Y es que el periodismo, sobre todo en papel, que es el que se nota de verdad y puede acariciarse como un bien escaso, cada vez más escaso, no atraviesa momentos optimistas. Decrecen los lectores y se pasan a lo digital que es tantas veces gratuito, y lógicamente los publicitarios prefieren trasladar la publicidad de un ámbito a otro, en función de su operatividad. Está claro que el periodismo digital constituye una oferta excelente en la nueva sociedad tecnológica, pero me temo que nunca llegue a constituir un material semejante a ese que cualquier ciudadano se lleva en la mano o bajo el brazo y despliega cuando le da la gana, además de identificarte públicamente desde el punto de vista ideológico, entre otras cosas. Leer en papel es un placer difícil de sustituir por unas letras que aparecen y desaparecen en una tableta o en un ordenador siempre frío y fuera de nuestro dominio familiar e individual. Somos el periódico que compramos y leemos. Somos sus periodistas. Somos sus secciones, sus opiniones, sus exageraciones, sus profetismos tantas veces no cumplidos, y sobre todo vivimos como parte de alguna firma que nos conmueve especialmente y permite que cada uno de nosotros se haga presente en el debate público. Así la muerte de un periódico es la muerte de una parte de la sociedad. Sobre todo si es en papel. Ese papel que nos deja los deseos renegridos por la tinta, página a página.

Y cuando muere un periodista, él o ella, morimos también nosotros con ellos. Se nos agosta una fuente informativa y opinativa, y experimentamos una especie de orfandad, si bien le damos poca relevancia porque en nuestra sociedad de la prisa nada dura lo suficiente como para entrar a formar parte de nuestra memoria elegida. Somos postmodernos incluso en una cuestión tan delicada que afecta a la libertad de expresión, y sabiendo, como sabemos, que en demasiadas ocasiones, algunos profesionales del periodismo, en lugar de servir a la verdad, se entregan a la defensa de ideologías dominantes o, por el contrario, a causas prácticamente egoístas y de dudosa consistencia constitucional.

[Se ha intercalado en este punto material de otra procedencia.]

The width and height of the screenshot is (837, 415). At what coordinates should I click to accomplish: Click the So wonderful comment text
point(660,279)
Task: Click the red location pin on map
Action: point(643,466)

En el fenecido Público todos nosotros hemos fenecido también. En los dos periodistas muertos en Siria todos nosotros hemos muerto también. Y el mundo es menos abierto y más impermeable al intercambio de opiniones. Si queremos que el periodismo escrito permanezca fresco y libre, cada uno de nosotros escribidores y lectores, tenemos que responsabilizarnos de su sobrevivencia. Apoyar como sea. Y sobre todo, caer en la cuenta de que las noticias llegan a nosotros, tantas veces, a costa de la sangre derramada de hombres y de mujeres entregados a la causa de la verdad y de la comunicación. A estas alturas, todo es de todos.